# Performance Analysis of High-Speed Parallel Prefix Adders for Arithmetic Applications

# Banumathi J.<sup>1</sup>, Karthy G.<sup>2</sup>

<sup>1</sup>Research Scholar, <sup>2</sup>Associate Professor, ECE, School of Engineering and Technology, Dhanalakshmi Srinivasan University, Trichy, India.

E-mail: 1jbanu84@gmail.com, 2karthyg@gmail.com

### **Abstract**

Research on affordable adder architectures has been spurred by the need for high-performance arithmetic in digital and embedded signal processors. Carry propagation affects speed, area, and power consumption by limiting two-operand addition, a fundamental operation in these systems. Because of their versatility in modifying particular performance metrics, Parallel Prefix Adders (PPAs) represent a viable substitute. The performance of various PPAs, including Kogge-Stone, Sparse Kogge-Stone, Spanning Tree, Brent-Kung, Han-Carlson, and Ladner-Fischer, on a Virtex-7 FPGA with Xilinx Vivado 2022.2 is investigated in this paper. The findings imply that each PPA design performs well in its own way and that no single design can offer the best balance of power, latency, and area. By taking performance parameter tradeoffs into account, the research helps designers choose the best PPA for their design needs.

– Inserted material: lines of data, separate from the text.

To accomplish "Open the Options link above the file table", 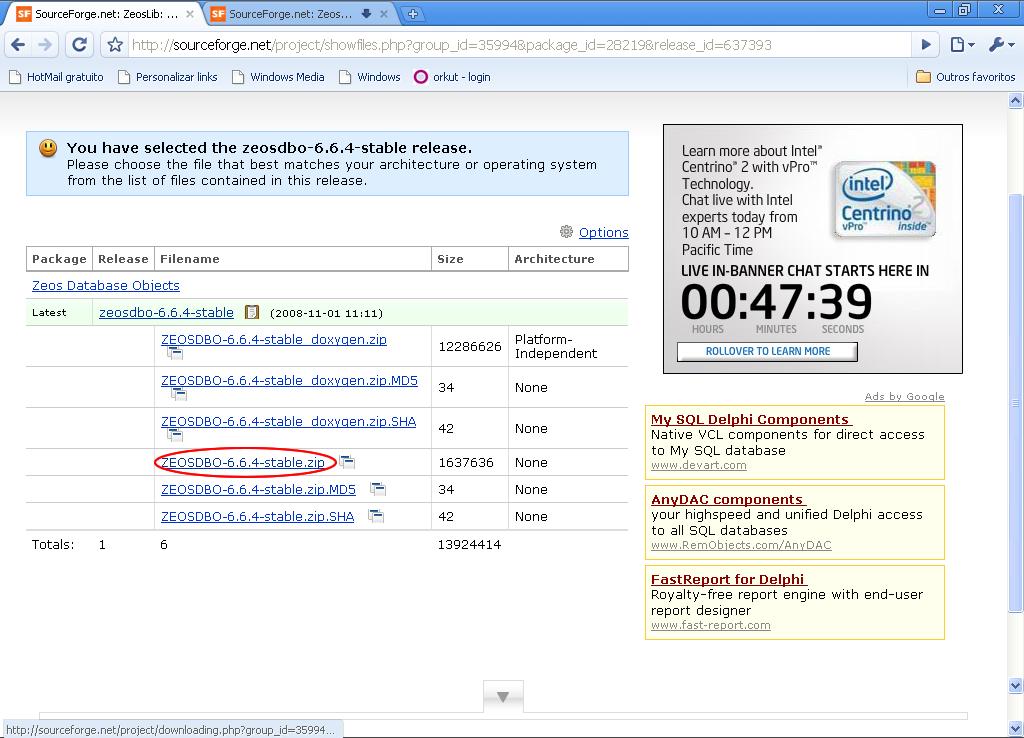I will point(603,232).
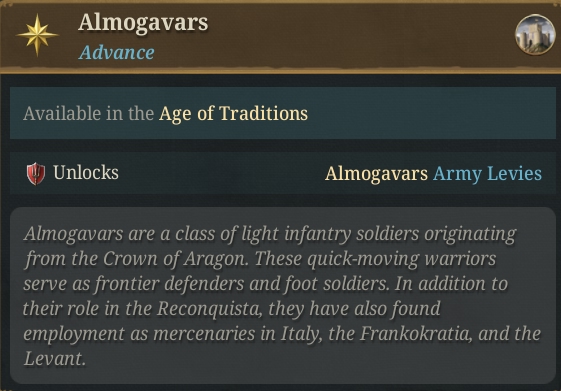Select the yellow Almogavars unit name in Unlocks row
Screen dimensions: 561x391
point(376,174)
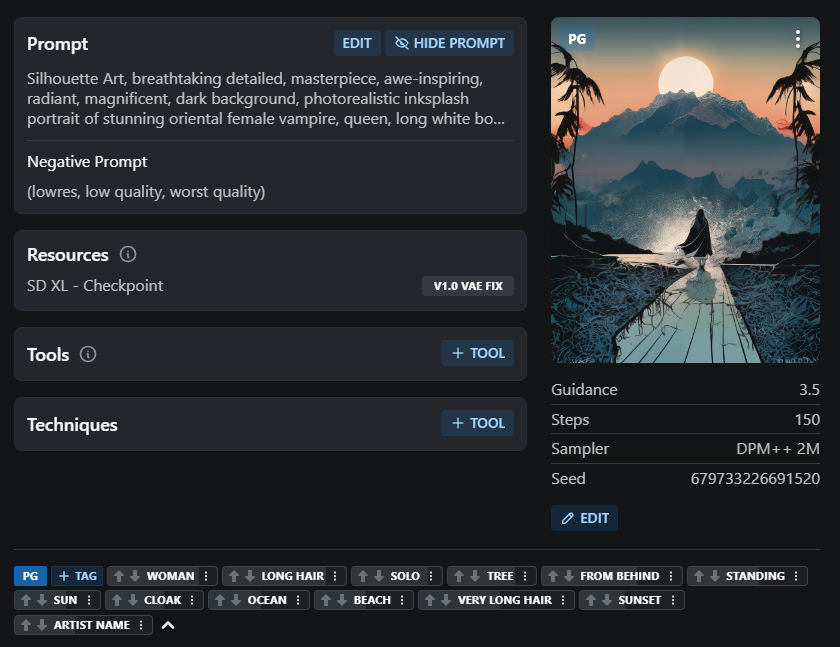Click the Tools info icon
Screen dimensions: 840x647
(88, 354)
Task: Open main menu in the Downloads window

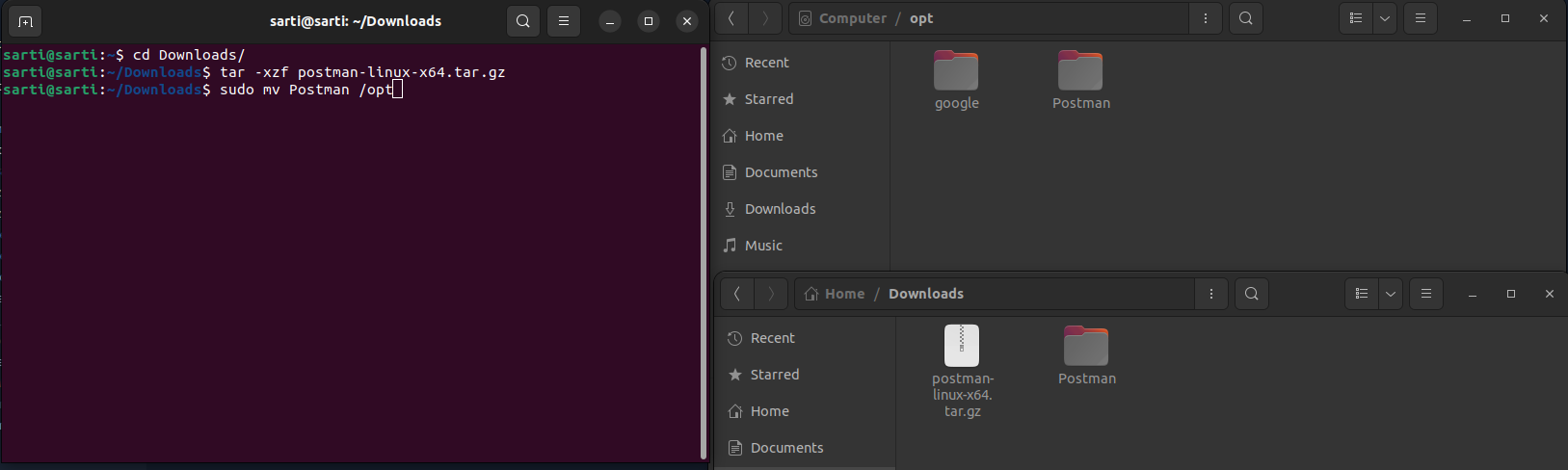Action: point(1426,294)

**Keywords:** Digital Signal Processors (DSP). Parallel Prefix Adders (PPAs), Xilinx Vivado. Virtex FPGA.

### 1. Introduction

Although decimal numbers are convenient for use in calculations, digital hardware such as digital signal processors (DSPs) and microprocessors utilize the binary numbering system. This is extremely significant in that it is an economical representation of a large range of values. The binary adders constitute critical components of such systems, and numerous different types of adders exist, each with certain performance advantages. The adder is chosen based on the

specific application, and since it is a fundamental building block of digital systems, its performance has a significant contribution to the overall design.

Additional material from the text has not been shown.